The Alaska SeaLife Center Admits First Stranded Animal of 2018
January 18, 2018

Seward, Alaska (January 18, 2018) – A male sea otter pup rescued from Bishop’s Beach, in Homer was admitted to the Alaska SeaLife Center (ASLC) on January 1, 2018. In ASLC’s wildlife response history, there has never been an animal recovered on New Year’s Day. Even though the pup arrived early in the season, the Center is prepared for wildlife response yearround. Last year was especially eventful with response to several sea otters, various species of seal, and a walrus as well as a Cook Inlet beluga calf that is still residing at ASLC. 

The pup was found unresponsive on the shore with very dry fur, indicating he had been stranded for a significant amount of time. Upon approval from U.S. Fish and Wildlife Service, ASLC’s Wildlife Response Team transported the otter to the Center. Once the pup arrived, veterinarians found him to be severely dehydrated and malnourished. The pup endured a small seizure caused by low blood sugar, but stabilized after receiving intravenous fluids and a tube feeding. Estimated at four months of age, the pup is progressing well under ASLC’s 24-hour care. His energy levels are improving and he swims and grooms on his own. Lisa Hartman ASLC Husbandry Director states, “We are allowing him to groom himself, but we still have to offer assistance at times to ensure his coat condition continues to improve.” Since sea otters have no blubber layer, the condition of their fur is imperative to survival. 

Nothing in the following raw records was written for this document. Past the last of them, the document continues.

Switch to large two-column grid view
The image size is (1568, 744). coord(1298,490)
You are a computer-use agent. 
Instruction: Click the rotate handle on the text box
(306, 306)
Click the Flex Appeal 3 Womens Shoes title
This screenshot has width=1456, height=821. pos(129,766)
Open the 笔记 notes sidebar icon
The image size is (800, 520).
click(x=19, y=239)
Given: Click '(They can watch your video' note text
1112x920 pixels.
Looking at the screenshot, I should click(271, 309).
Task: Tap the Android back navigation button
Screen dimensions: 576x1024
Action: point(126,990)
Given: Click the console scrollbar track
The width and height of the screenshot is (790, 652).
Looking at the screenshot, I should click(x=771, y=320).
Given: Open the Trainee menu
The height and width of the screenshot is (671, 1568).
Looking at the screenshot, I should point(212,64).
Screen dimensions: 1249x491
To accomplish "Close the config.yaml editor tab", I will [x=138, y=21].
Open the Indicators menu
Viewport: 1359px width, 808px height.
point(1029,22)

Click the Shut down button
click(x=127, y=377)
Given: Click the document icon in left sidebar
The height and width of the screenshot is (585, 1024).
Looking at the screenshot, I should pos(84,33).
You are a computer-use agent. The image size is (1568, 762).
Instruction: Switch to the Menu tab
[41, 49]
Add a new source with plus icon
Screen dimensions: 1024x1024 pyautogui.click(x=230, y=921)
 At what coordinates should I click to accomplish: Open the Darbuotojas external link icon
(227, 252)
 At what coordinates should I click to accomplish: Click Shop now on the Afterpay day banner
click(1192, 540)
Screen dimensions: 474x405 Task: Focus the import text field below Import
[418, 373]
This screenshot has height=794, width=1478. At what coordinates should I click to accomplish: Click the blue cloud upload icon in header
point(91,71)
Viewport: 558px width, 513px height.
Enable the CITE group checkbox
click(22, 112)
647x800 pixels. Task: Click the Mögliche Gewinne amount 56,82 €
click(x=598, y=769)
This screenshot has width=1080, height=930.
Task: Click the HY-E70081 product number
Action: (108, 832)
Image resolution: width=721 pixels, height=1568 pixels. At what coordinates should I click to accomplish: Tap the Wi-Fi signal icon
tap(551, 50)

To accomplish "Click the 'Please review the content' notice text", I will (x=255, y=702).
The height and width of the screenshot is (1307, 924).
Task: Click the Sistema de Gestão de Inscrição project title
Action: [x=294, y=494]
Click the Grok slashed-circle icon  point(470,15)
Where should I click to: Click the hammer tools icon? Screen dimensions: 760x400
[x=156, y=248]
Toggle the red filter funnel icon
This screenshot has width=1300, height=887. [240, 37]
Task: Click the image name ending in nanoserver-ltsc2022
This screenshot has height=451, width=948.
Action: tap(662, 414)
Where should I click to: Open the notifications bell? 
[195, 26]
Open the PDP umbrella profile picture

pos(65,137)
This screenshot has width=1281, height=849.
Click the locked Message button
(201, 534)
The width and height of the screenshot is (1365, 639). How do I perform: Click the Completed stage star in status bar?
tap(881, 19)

Generally, a sea otter pup this age would be solely dependent on its mother’s milk. However, ASLC staff speculates that he must have begun the weaning process, because he is very interested in eating solid foods. ASLC President and CEO Tara Riemer explains, “We have no federal or state funding to care for sea otters, and we rely on donations to keep this program going. During this time of year we are very thankful to all the Alaskans that donate through Pick.Click.Give. Their contributions support the care of animals like this otter from Bishop’s Beach.”

The Alaska SeaLife Center is a 501(c)(3) not-for-profit organization and the only permitted marine mammal rehabilitation center in Alaska. The Center’s Wildlife Response Program responds to sea otters with the authorization of U.S. Fish and Wildlife Service. The Alaska SeaLife Center operates a 24-hour hotline for the public to report stranded marine animals, and encourages people who have found a stranded or sick marine animal to avoid touching or approaching the animal. Call first! 1-888-774-SEAL.

About the ASLC

Opened in 1998, the Alaska SeaLife Center operates as a private, non-profit research institution and public aquarium. It generates and shares scientific knowledge to promote understanding and stewardship of Alaska’s marine ecosystems. The ASLC is an accredited member of the Association of Zoos and Aquariums.